During your menstrual cycle, many hormones are released – starting a chain reaction. The pituitary gland in the brain releases FSH which stimulates the growth of follicles and a premature egg in the ovaries. These follicles then release estrogen which helps prepare the uterus lining and triggers the brain to release luteinizing hormone (LH). LH then triggers ovulation in which the egg is released into the fallopian tubes where it spends around twelve to twenty-four hours waiting to be fertilized. If the egg isn’t fertilized in this time it begins to dissolve and is shed away with the uterine lining during menstruation.
Though this window of opportunity is brief, it’s increased by the fact that sperm can live for up to five days – showing up early awaiting ovulation.
Regular daily birth control pills modify these hormone levels. By increasing progestin levels, your body thinks it has already released an egg or that its already pregnant. It effectively decreases FSH and LH and then the cycle halts.
But in the case of the Morning After emergency contraceptive pill which is taken after sex, a few different mechanisms take place.
Morning After works because fertilization doesn’t happen immediately or even within hours immediately after sex. Instead the sperm must undergo a few biological changes in the fallopian tube first – which takes time! This is why Morning After works up to three days after sex – the sooner you take it, the more effective it is.
If taken during the first half of the menstrual cycle, Morning After works specifically to prevent ovulation – the egg is not released, even though it may be ready, the sperm cannot fertilize it.

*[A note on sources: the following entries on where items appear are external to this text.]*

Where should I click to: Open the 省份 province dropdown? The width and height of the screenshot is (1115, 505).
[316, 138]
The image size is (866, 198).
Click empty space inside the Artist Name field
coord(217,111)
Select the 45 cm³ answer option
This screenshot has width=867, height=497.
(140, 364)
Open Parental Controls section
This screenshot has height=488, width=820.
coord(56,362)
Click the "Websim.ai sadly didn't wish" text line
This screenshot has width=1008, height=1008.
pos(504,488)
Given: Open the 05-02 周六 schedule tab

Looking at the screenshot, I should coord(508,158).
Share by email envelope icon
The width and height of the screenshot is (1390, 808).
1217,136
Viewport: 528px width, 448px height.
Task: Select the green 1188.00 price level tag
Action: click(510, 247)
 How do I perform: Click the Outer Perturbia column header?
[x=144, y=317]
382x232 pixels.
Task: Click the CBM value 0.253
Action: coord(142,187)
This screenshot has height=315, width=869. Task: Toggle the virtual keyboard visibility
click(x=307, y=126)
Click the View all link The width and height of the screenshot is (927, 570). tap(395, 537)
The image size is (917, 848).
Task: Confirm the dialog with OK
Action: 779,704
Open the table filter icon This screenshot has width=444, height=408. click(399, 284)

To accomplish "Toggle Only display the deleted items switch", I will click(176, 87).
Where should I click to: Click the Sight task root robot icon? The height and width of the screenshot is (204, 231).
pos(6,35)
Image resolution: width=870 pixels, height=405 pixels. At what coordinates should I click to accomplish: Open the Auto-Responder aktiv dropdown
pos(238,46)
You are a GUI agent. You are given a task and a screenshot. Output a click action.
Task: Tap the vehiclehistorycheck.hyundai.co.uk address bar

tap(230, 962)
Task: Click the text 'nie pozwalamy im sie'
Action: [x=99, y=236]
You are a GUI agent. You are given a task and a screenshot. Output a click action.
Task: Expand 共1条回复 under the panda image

In cases where it’s too late to prevent ovulation, emergency contraception is believed to also thicken cervical mucus and trap sperm. It may also directly inhibit fertilization between sperm and egg.
Morning After prevents pregnancy. It is unable to cause an abortion. In fact, it will not even harm an existing pregnancy.
Levonorgestrel, the active ingredient in Morning After, has been used in regular birth control pills for decades. Scientific studies have demonstrated its safety in women of all ages. While some minor side effects may occur such as nausea or vomiting, the benefits far outweigh the risks.
Morning After is available over-the-counter without a prescription or ID. It’s approved for women of all ages and can be found in the family planning or feminine care isle at drug stores.